More than HK$200 million in rental revenue was expected from the project, and rental prices will be announced at a later date, Kuan said. The anti-government protests since June that are driving Hong Kong's economy into its first recession in a decade have not had much impact on the rental performance of the developer's property which has been relatively stable, she added.
Rents of relatively new medium-sized flats in Kennedy Town range from HK$20,000 to HK$40,000 per month, or HK$40 to HK$50 per sq ft, said Kelvin Yee, account manager of Century 21 Richfield in Kennedy Town.
"Many flats are relatively old. But accessibility has improved after the opening of MTR station," said Yee. "As it is not far away, it is an option for those who work in Central."
Kennedy Town has ample supply of leasing supply of about 50 listings now but there is no new supply, Yee added. Relatively new developments in Kennedy Town include Imperial Kennedy, Cadogan, Lexington Hill and The Hudson.
In Soho, rental charges range from HK$25,000 to HK$40,000 a month, or about HK$55 per sq ft, said Yee.
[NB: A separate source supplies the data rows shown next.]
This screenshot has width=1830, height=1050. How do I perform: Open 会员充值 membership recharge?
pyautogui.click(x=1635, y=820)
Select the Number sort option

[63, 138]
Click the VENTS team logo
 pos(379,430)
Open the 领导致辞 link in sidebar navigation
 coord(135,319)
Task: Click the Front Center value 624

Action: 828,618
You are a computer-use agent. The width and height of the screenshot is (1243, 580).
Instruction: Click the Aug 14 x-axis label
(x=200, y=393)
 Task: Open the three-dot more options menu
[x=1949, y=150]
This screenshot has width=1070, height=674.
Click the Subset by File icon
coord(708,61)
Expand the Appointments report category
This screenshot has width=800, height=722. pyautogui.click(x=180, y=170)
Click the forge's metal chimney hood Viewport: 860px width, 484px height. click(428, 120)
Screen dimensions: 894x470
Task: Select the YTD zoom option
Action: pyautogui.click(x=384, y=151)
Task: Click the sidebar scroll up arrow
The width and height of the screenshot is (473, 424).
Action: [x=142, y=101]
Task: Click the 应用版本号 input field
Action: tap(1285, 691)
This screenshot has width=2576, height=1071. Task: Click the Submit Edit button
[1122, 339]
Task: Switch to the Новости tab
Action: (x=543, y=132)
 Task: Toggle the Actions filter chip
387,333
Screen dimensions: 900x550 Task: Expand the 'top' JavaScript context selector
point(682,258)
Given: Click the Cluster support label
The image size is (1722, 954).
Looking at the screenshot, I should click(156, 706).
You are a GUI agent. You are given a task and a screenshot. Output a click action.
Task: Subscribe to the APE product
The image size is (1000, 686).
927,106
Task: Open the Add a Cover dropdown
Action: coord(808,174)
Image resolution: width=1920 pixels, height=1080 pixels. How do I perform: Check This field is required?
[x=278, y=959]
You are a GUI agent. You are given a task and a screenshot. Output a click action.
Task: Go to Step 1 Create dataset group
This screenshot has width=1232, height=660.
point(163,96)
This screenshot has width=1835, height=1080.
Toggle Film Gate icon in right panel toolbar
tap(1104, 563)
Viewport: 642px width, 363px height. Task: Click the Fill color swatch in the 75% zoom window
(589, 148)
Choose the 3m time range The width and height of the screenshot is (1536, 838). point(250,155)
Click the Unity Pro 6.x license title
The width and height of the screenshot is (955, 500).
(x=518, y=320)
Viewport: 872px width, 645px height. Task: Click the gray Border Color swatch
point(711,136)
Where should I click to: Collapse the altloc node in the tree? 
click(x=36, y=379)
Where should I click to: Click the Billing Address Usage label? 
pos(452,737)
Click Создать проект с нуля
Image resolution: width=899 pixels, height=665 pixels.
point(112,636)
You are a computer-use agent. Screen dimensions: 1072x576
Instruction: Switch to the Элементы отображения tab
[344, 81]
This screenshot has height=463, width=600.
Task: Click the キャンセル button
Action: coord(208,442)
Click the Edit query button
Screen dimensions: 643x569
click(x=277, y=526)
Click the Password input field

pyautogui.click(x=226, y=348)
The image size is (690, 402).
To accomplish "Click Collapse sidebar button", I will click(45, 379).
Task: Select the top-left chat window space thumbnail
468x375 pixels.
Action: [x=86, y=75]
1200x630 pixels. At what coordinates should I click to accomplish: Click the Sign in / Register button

Recent developments include Centrestage, Centre Point, with new supply from My Central.
Rent in these two districts could fall about 5 per cent in two months as the off-season of leasing during Christmas and the Lunar New Year is coming, Yee said.
The overall leasing market has slid for three straight months already, with the average rent per sq ft sinking to a seven-month low of HK$36.39 in October, according to Ricacorp.
Park Avenue in western Mong Kok had the biggest slump on month at 8.9 per cent to HK$44.5 per sq ft in October.
"The [protests] have caused some universities to end their semesters earlier, and more students from mainland [China] have quit their leases, making the rental market more quiet," said Derek Chan, head of research at Ricacorp.
"In addition, the [Hong Kong government] relaxed mortgage requirements for first-time buyers, which [help] some users who had planned to rent a home to find bargains in the transaction," Chan said. "The situation is expected to be more clearly reflected in November and December."
Sun Hung Kai Properties will also launch the Wetland Seasons Park project in Tin Shui Wai before Christmas. Mainland developer China Evergrande also launched 86 flats in its new The Vertex project in Cheung Sha Wan on Thursday.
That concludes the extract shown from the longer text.